The Fascist Impulse
By Praveen Swami
May 13, 2015
“War is beautiful,” wrote journalist and founding father of fascism Filippo Marinetti, “because it enriches a flowering meadow with the fiery orchids of machine guns.” Last week seven decades ago, on May 8, 1945, the war Marinetti’s words helped birth came to end — claiming the lives of some 60 million people, an estimated three of every 100 alive when it began.
The fascist impulse, though, has survived — though it is rarely called by its proper name. It has manifested itself in the savageries of Islamism, in the blood-cults of Christ and tribe, in communal pogroms. Fascism’s form, though, isn’t always apocalyptic: “It does not always and of necessity,” as French philosopher Bernard-Henri Lévy put it, “mean storms of iron and blood.” Instead, fascism survives in a thousand movements that denigrate the idea of progress built on reason, with human agency at its core. The vanguard of anti-reason is varied: religious or ethnic identity to the centre of political life; romantic celebration of the tyranny called tradition; even in postmoderns who reject political choice between states built on republican ideals and their nihilist adversaries, choosing instead to wallow in weary cynicism.
Europe’s intellectual journey in the decades before 1939 provides a useful prism through which the problem may be examined. The philosopher Friedrich Nietzsche, repelled by modernity, called for a new politics “in opposition to the dwarfing and adaptation of man to a specialised utility”. For Nietzsche, the truth was simply “an illusion without which a certain species could not live”. This was a fundamental upturning of the Enlightenment. Nietzsche believed the new order could “grow up only out of terrible and violent beginnings”. “Where,” he lamented, “are the barbarians of the 20th century?” Fascism would soon answer his call. Martin Heidegger’s unashamed embrace of National Socialism; Hans-Georg Gadamer’s veneration of tradition; Carl Jung’s gushing description of Adolf Hitler as “a form of spiritual vessel, a demi-deity” — these journeys grew from Nietzsche’s reduction of truth to an aesthetic choice.

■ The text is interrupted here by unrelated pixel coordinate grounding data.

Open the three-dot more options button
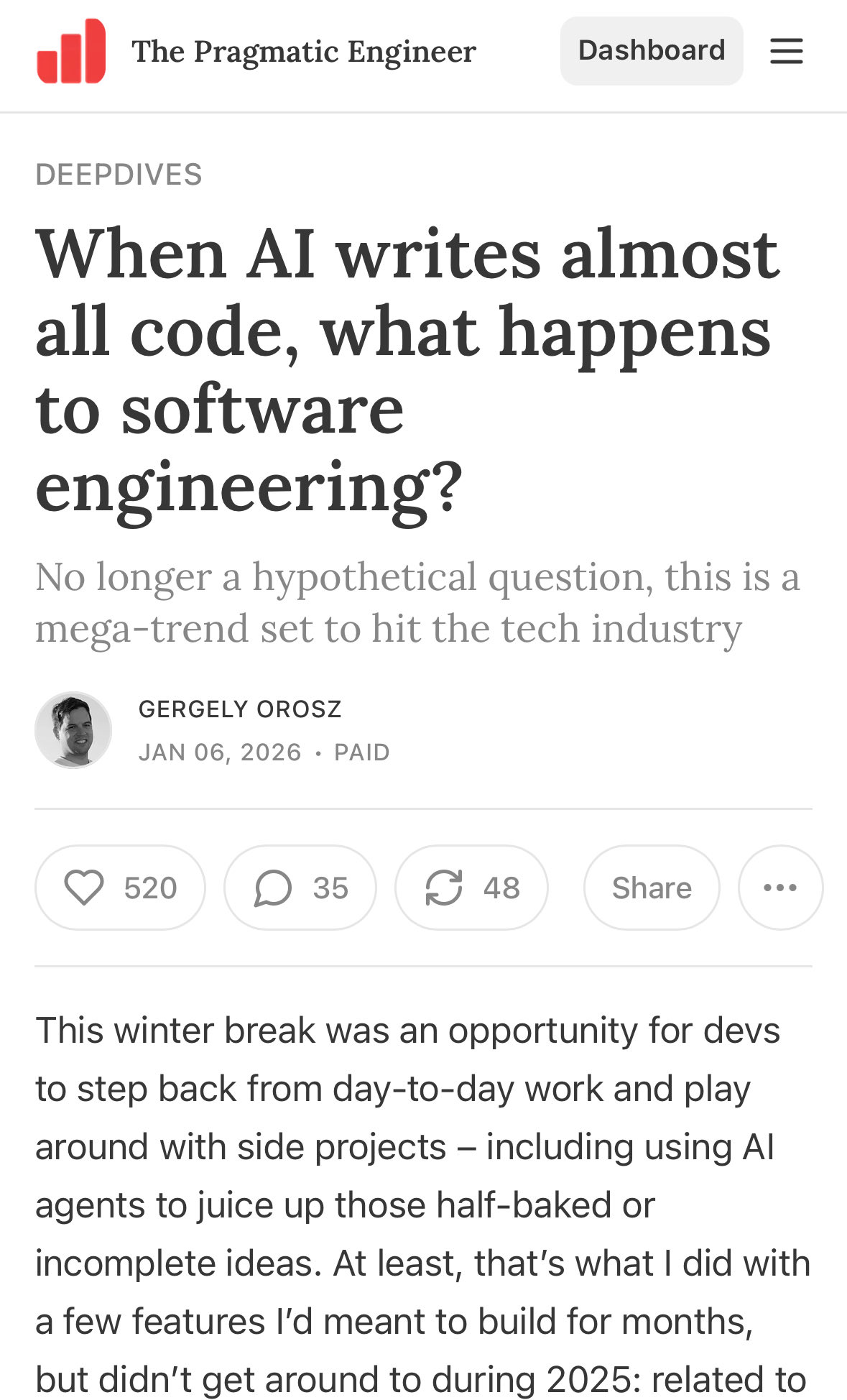Screen dimensions: 847x1400 point(780,888)
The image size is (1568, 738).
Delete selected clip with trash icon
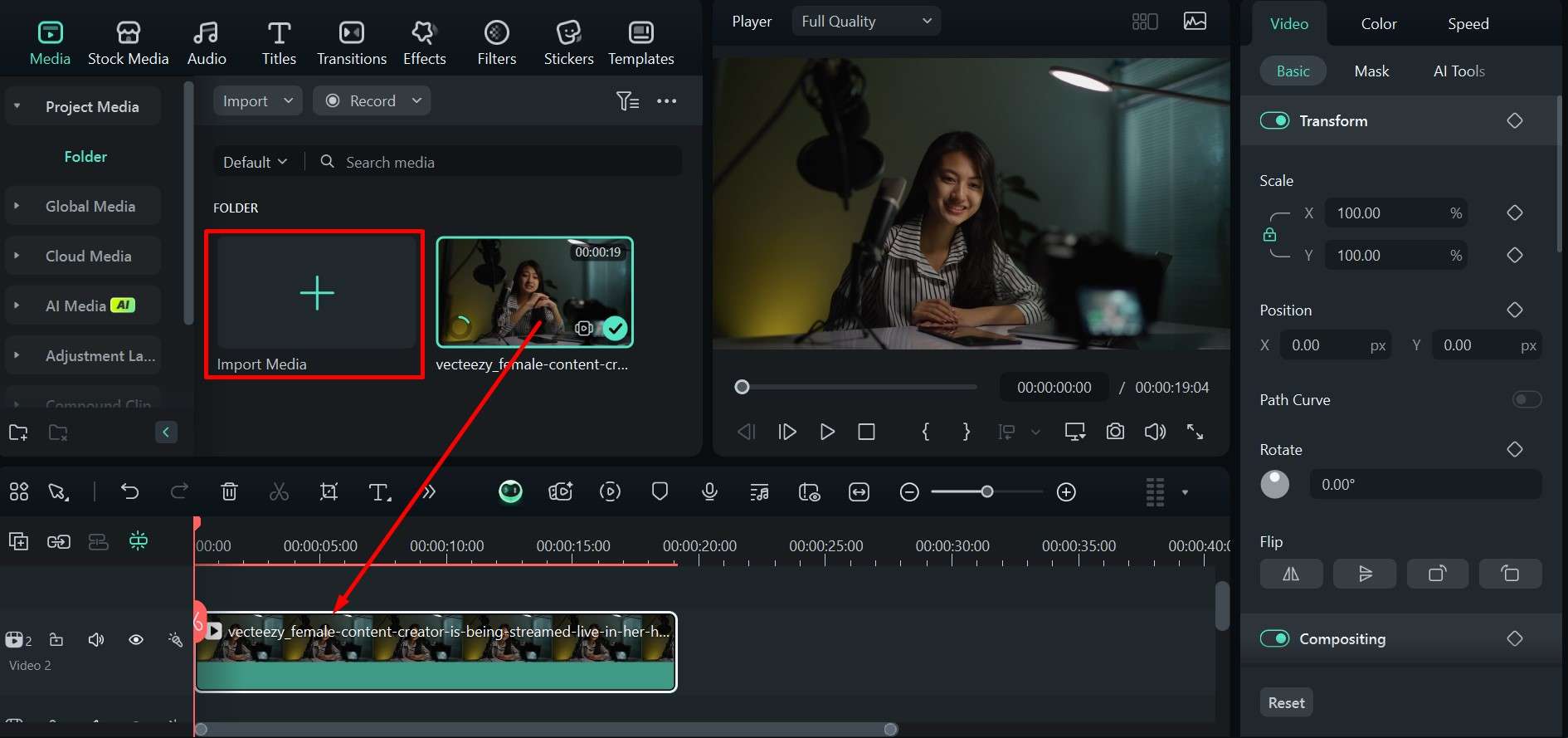pos(230,492)
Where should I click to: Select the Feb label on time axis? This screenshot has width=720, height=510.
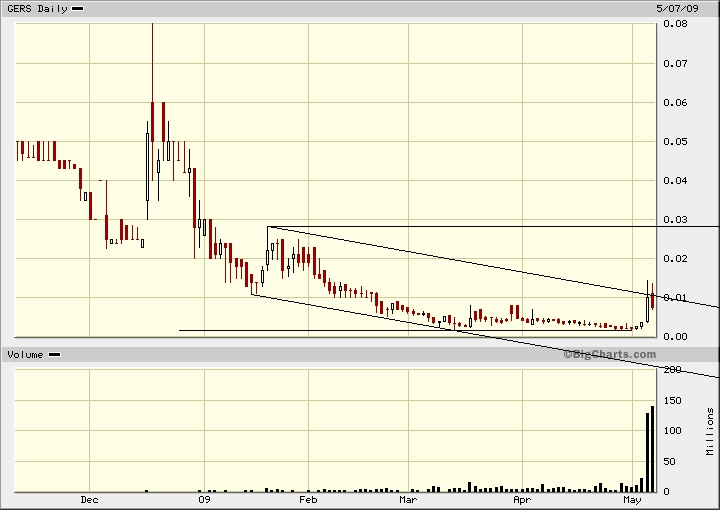click(308, 499)
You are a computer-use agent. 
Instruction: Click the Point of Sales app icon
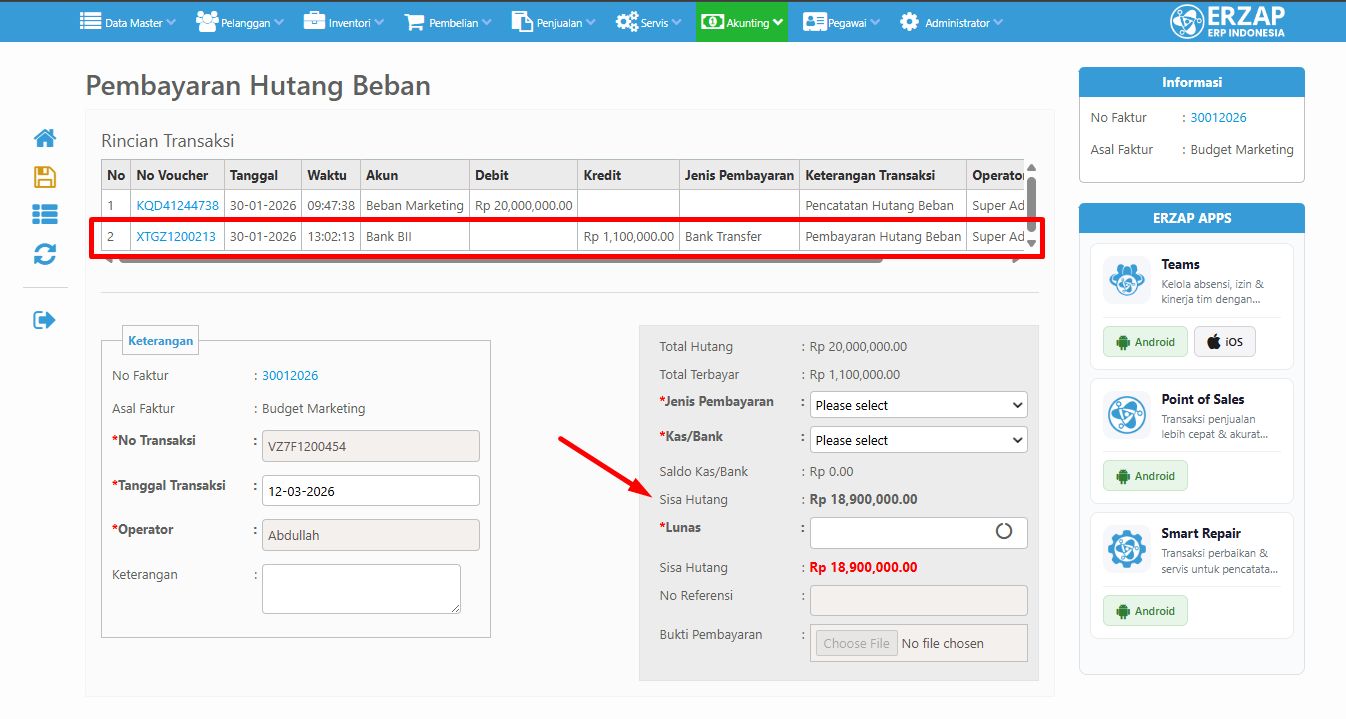(1127, 415)
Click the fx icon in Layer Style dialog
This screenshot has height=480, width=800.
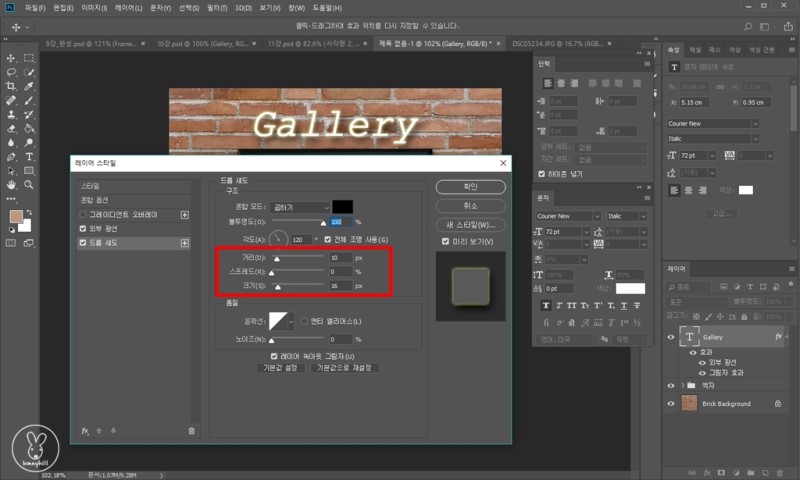tap(85, 430)
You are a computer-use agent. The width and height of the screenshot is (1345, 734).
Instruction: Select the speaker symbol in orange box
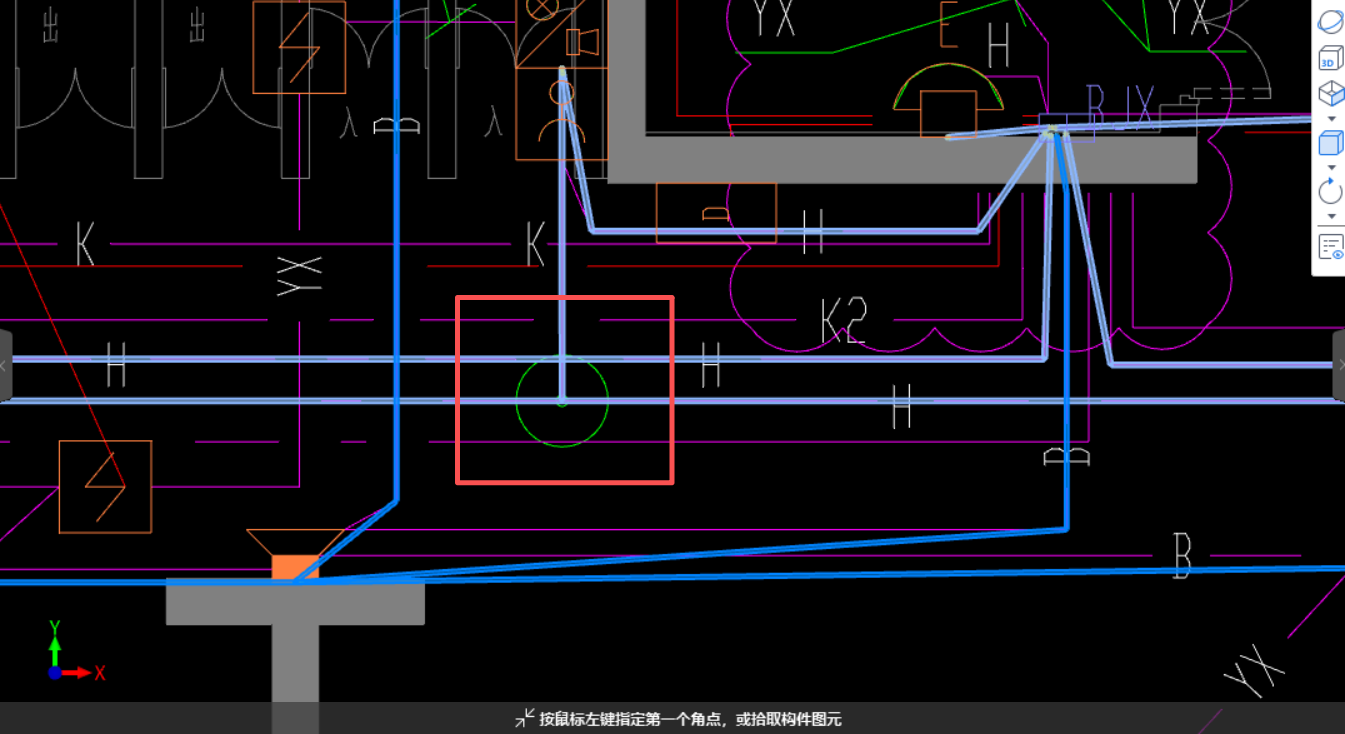click(x=581, y=42)
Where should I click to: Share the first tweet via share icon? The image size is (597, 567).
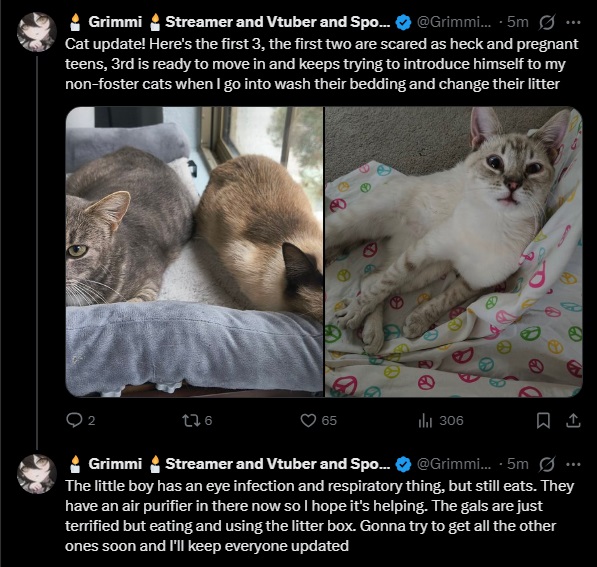(573, 420)
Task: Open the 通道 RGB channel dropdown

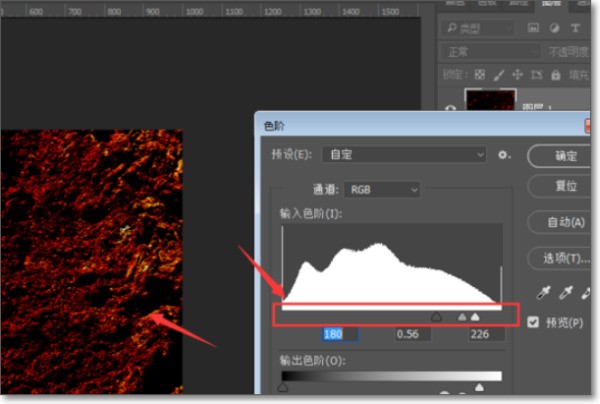Action: click(382, 189)
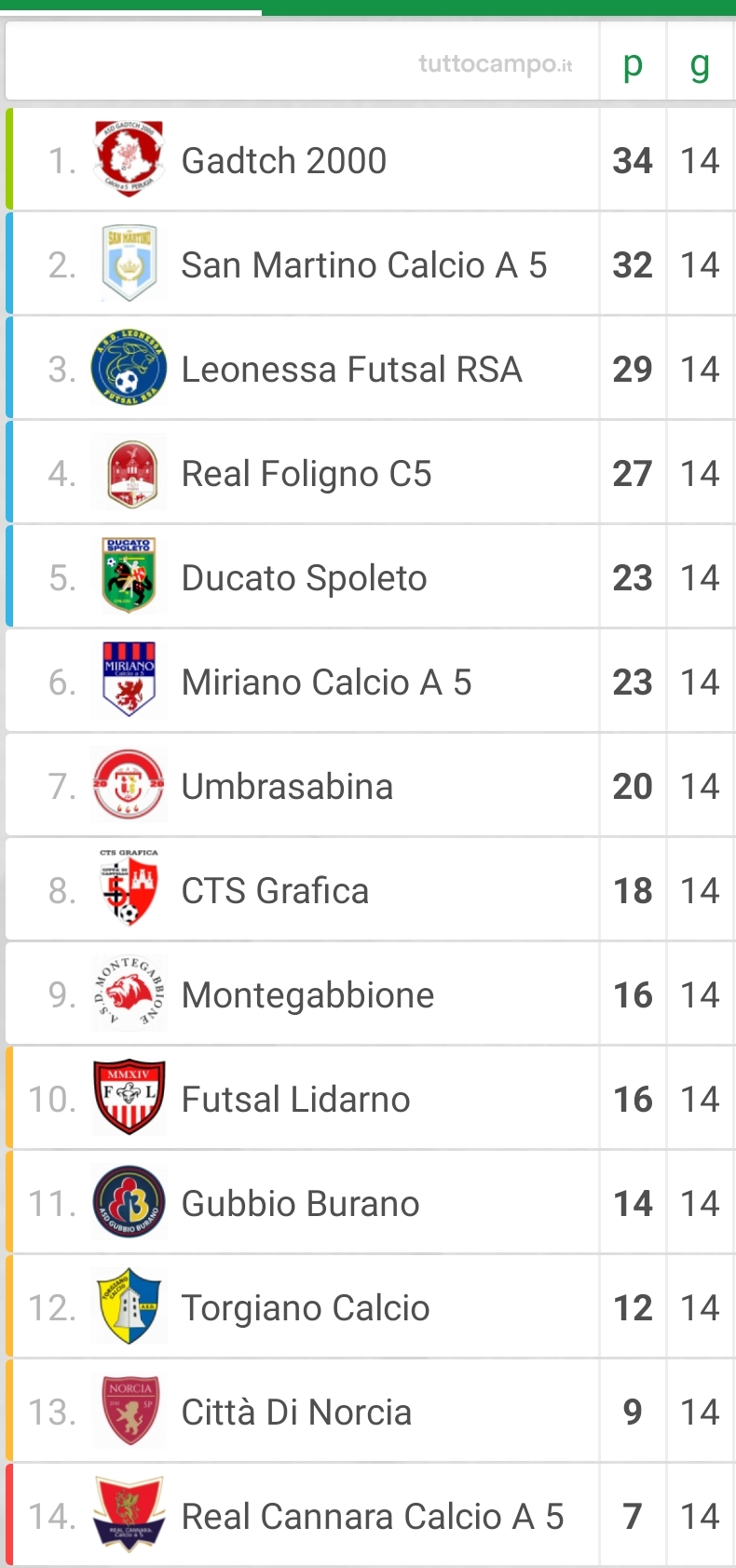Sort by the 'p' points column header
Viewport: 736px width, 1568px height.
633,64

In 1922, the theologian Ernst Troeltsch identified the malaise thus: instead of the “ideas of the equal dignity of reason everywhere and of the fulfillment of universal law, we have the conception of a purely personal and unique realisation of the capacities of the mind”.
The assault on reason did not, it is important to note, take place in Europe alone. The Hindu-nationalist ideologue Dayanand Saraswati flatly asserted that “wherever and whatever truth is to be found it has proceeded from the Vedas and all untruth has its origin outside them and has not proceeded from god”. Like the German romantics, Saraswati saw no role for critical thought about the truth. For Islamist ideologue Sayyid Qutb — whose manifesto Milestones fired the minds of two generations of Muslim Brotherhood and al-Qaeda reactionaries — the problem of modernity was similar: man had placed his law over that of god.
Fascism succeeded, Antonio Gramsci noted, because it “enabled a formless multitude to cover over the savage outpourings of passions, hatreds and desires with a varnish of vague and nebulous political ideals”. It embodied the “barbaric and anti-social psychology of certain strata of the Italian people which have not yet been modified by a new tradition, by education, by living together in a well-ordered and well-administered state”.
Hostility to modernity has proved durable, even in Europe. In his influential 1990 manifesto, On the Misfortune and Fortune of Art in Germany After the Last War, director Hans-Jürgen Syberberg lamented that post-Nazi culture had been “taken over by the plastic world”. In the modern world, he claimed, “our thought, our memories [are but] the simulation of life”. Elsewhere, we can see precisely where this yearning for the primal life leads: to millenarian projects like the Islamic State; to the obscenities of the Lord’s Resistance Army or the blood-soaked nihilism of the Liberation Tigers of Tamil Eelam.
India’s own anti-modern movements — the communal violence of the Shiv Sena, the ethnic-religious secessionisms in Kashmir, Punjab and Manipur, or the Maoists, a nativist blood-cult dressed up in Marxist colours — have more in common than they imagine. Each determinedly resists reasoned engagement with the bewildering complexities of the modern world, choosing, instead, to sweep away the world with a tide of blood.
The increasing legitimacy of pseudoscience and spurious ideas—witness the rise of Ramdev, Zakir Naik, Vaastu, astrology—are evidence of a society that is losing its ability to use reason to negotiate its way through modernity.
For decades now, metropolitan liberalism has sought accommodation with anti-reason — a project that, history tells us, is doomed, just as it was in the build-up to 1939. The great tide of anti-reason will have to be fought by rising to the challenge Gramsci laid out — or perdition lies ahead.